Am Bacherl funktionieren Wobbler immer gut.
Grad schwimmende Modelle.
Zurzeit Fische ich die Rebo und Broun Trout in 5g von Zebco (Gitec).
Die kleinen Modelle von ugly duckling sind auch immer dabei.
Und Minnow Modelle von Rapala.
Auch die Rebo der gleichen Marke kommt immer wieder mal zum Einsatz.

Und wenn gar nix geht n mini Twister in Motor Oil oder grün Glitter mit 1g Jig Kopf oder Chebu in Signal Orange.

Ein Gummi Modell in Motor Oil hat ja gefühlt jeder zweite  Raubfischangler im Gepäck.

Viel Spaß beim testen,  Grüße Michi

Ps.
Hab jetzt erst gesehen das der Thread Uralt ist und es warscheinlich keinen Sinn macht den TE zu zitieren.
Aber egal vielleicht helfen die Tipps irgend jemand.


----------



## Andal (28. September 2020)

Forelle74 schrieb:


> Und wenn gar nix geht n mini Twister in Motor Oil oder grün Glitter mit 1g Jig Kopf oder Chebu in Signal Orange.
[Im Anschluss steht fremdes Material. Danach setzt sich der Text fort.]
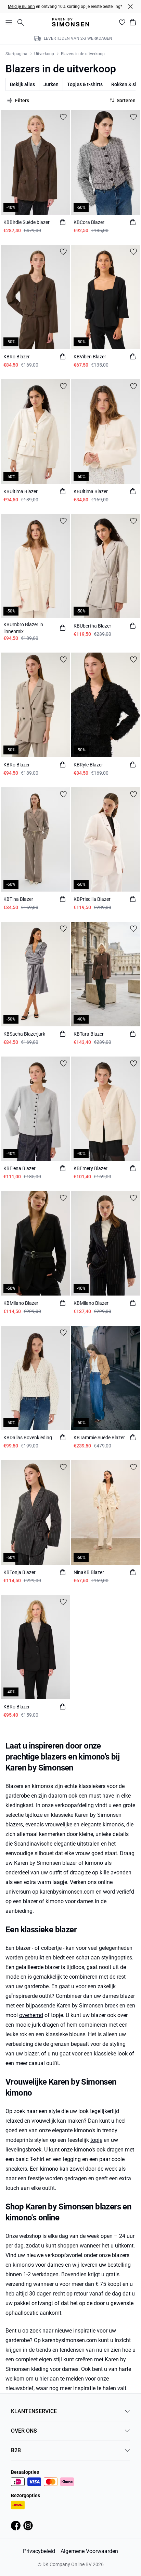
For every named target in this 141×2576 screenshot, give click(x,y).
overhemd (31, 2015)
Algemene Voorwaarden (89, 2551)
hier (43, 2378)
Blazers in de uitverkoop (83, 53)
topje (96, 2140)
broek (111, 2005)
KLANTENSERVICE (34, 2411)
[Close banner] (130, 6)
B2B (16, 2450)
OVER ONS (24, 2431)
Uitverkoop (44, 53)
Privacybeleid (39, 2551)
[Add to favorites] (63, 116)
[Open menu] (7, 22)
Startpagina (16, 53)
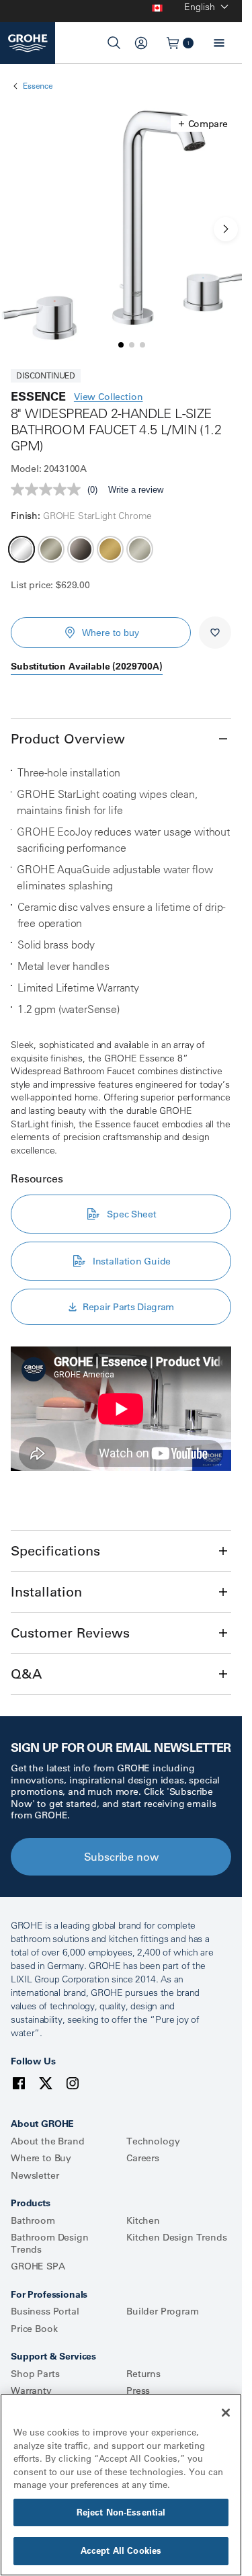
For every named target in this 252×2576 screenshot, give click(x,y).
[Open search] (114, 43)
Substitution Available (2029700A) (87, 666)
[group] (121, 229)
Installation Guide (132, 1261)
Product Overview (68, 738)
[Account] (141, 43)
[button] (203, 124)
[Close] (226, 2412)
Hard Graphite (80, 549)
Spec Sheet (131, 1214)
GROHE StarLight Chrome (21, 549)
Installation (46, 1591)
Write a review (135, 490)
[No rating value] (49, 489)
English (199, 7)
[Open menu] (219, 43)
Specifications (55, 1550)
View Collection (108, 396)
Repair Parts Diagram (128, 1307)
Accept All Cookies (121, 2550)
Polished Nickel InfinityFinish (140, 549)
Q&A (26, 1673)
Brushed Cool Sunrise (110, 549)
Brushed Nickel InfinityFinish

Und für was zarrst de andern dann mit?


----------



## Forelle74 (28. September 2020)

Andal schrieb:


> Und für was zarrst de andern dann mit?


Hehe ja könnte man denken  .

ich zer eh viel zu viel mit.
Außerdem funktioniert der nicht überall so gut.
Im 8m tiefen Baggerse im Winter zb.
Und weit werfen lassen sich die Dinger ohne zusätzliches Gewicht auch nicht 
Irgendwie ist Angeln halt ne eigene Wissenschaft für sich.
Mann kan nie mit nur einem Köder auskommen .
Dann würd ja ein ganzer Wirtschaftszweig zusammen brechen.


----------



## Esox 1960 (28. September 2020)

Forelle74 schrieb:


> Hehe ja könnte man denken  .
> 
> ich zer eh viel zu viel mit.
> Außerdem funktioniert der nicht überall so gut.
> ...



Mann kann nie mit nur einem Köder auskommen.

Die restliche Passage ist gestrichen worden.